Tisagenlecleucel, sold as Kymriah, has gained its second indication following the FDA's approval of the chimeric antigen receptor T-cell therapy for the treatment of adult patients with relapsed or refractory large B-cell lymphoma, the most common form of non-Hodgkin lymphoma.
The FDA has approved Novartis' chimeric antigen receptor (CAR) T-cell therapy tisagenlecleucel (Kymriah) for the treatment of adult patients with relapsed or refractory (r/r) large B-cell lymphoma, the most common form of non-Hodgkin lymphoma.
The indication includes diffuse large B-cell lymphoma (DLBCL), high grade B-cell lymphoma, and DLBCL arising from follicular lymphoma after 2 or more lines of systemic therapy. For patients who do not respond to initial therapy, limited treatment options are available that provide durable response, and median life expectancy is approximately 6 months.
The approval marks tisagenlecleucel's second indication. In August 2017, the therapy became the first CAR T-cell therapy approved for the treatment of B-cell precursor acute lymphoblastic leukemia in certain pediatric and young adult patients.
“The goal of Kymriah is to provide physicians with a therapy that has demonstrated durable response rates in relapsed or refractory DLBCL patients, a patient population that has endured multiple rounds of chemotherapy with many having experienced unsuccessful stem cell transplants,” said Stephen J. Schuster, MD, Robert and Margarita Louis-Dreyfus professor in chronic lymphocytic leukemia and lymphoma clinical care and research in Penn’s Perelman School of Medicine and director of the Lymphoma Program at the Abramson Cancer Center. “With this approval, physicians now have a meaningful therapeutic options that can achieve and maintain a sustained response without stem cell transplant along with a consistent safety profile.”
The approval follows results of the pivotal phase 2 JULIET study, which enrolled patients with r/r DLBCL from 27 sites in 10 countries.
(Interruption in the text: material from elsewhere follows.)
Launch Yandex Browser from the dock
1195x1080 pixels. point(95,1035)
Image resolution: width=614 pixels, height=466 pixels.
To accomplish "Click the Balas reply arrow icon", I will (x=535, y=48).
Patients showed progression of disease after receiving at least 2 lines of chemotherapy and were ineligible or failed autologous stem cell transplant. Tisagenlecleucel showed an overall response rate of 50% (95% CI, 38%-62%), with 32% of patients achieving a complete response and 18% of patients achieving a partial response. The median duration of response had not been reached.
The therapy will compete with Gilead Science’s CAR T-cell therapy axicabtagene ciloleucel (Yescarta), which was approved in October 2017 for adult patients with B-cell lymphoma.